Sooner or later, went the logic, terrorism would terrorise its target into submission; and even if it did not, it gave its authors a wondrous sense of the greatest power of all - that over life and death.

Each contributor made its own particular donation to the virus as it passed from community to community. The consensus agreed: targets could become more general. So minor civil servants, char-wallahs, prison officers, building contractors, and inevitably, in the purest apotheosis of terror, ordinary civilians, simply for being the wrong sort of civilians, became legitimate victims, many simply vanishing for all time into midnight graves.

Refinement of depravity followed upon refinement. Martyrdom itself became a weapon, starting with the hunger-strike and ending with the human bomb.
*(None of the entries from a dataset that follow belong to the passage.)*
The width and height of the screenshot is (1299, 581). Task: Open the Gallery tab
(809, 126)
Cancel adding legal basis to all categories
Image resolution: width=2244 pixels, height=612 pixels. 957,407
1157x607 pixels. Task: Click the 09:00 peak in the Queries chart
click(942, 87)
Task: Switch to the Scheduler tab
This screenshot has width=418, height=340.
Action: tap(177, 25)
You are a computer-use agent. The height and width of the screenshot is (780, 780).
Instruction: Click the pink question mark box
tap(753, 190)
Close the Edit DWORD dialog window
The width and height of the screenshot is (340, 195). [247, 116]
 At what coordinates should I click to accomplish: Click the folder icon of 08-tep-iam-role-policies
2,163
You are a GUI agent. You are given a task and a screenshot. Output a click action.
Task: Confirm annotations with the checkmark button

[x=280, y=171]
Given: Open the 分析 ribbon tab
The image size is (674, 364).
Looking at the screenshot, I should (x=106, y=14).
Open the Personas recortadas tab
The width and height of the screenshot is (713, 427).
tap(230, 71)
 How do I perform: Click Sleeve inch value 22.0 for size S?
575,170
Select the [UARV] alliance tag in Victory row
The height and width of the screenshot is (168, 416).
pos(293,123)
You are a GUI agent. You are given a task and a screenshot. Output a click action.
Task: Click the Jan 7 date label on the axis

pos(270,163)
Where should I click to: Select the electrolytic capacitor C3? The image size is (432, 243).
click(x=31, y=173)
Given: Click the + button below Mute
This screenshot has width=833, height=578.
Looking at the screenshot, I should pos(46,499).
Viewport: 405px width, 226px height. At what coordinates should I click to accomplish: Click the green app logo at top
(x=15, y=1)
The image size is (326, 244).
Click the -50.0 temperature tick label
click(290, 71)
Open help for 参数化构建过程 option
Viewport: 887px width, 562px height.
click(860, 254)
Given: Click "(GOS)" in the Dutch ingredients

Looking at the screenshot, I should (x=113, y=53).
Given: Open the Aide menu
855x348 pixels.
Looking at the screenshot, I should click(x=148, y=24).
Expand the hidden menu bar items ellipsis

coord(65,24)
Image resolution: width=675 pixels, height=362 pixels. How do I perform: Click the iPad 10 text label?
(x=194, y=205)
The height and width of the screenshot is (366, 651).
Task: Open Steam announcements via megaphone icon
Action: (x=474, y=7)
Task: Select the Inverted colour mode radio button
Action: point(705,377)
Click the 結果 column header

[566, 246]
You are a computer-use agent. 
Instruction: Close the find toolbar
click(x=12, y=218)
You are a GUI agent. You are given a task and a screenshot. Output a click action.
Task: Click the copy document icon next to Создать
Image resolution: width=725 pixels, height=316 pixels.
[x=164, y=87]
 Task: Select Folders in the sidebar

Skills were shared. The mortar technology which emerged in the land of Columba is now found in the lands of Colombo and Colombia alike, killing policemen in Newry, Sri Lanka and around the "liberated" zone of FARC.

Appeasing terrorists

Softly I whisper: the US was not entirely innocent in all this. It placed maximum pressure on the British government to appease terrorists, which London did, even putting still-armed terrorists into government, while it released their still armed-colleagues unconditionally from jail. And in its counter-productive, utterly insensate hatred for the ailing creed of communism, 20 years ago the US armed Islamic fundamentalist terrorists in Afghanistan just as events in Iran were revealing the shifting balance of forces on this globe.

Finally, everything has changed, changed for all time; and the world that existed up until shortly before 9 a.m., Eastern Standard Time, USA, is gone for ever. What lies ahead is as unpredictable as what lay ahead for those who through trembling fingers tried to assess the future in August 1914 or in September 1939.

We have been truly cursed. We have survived to live in interesting times.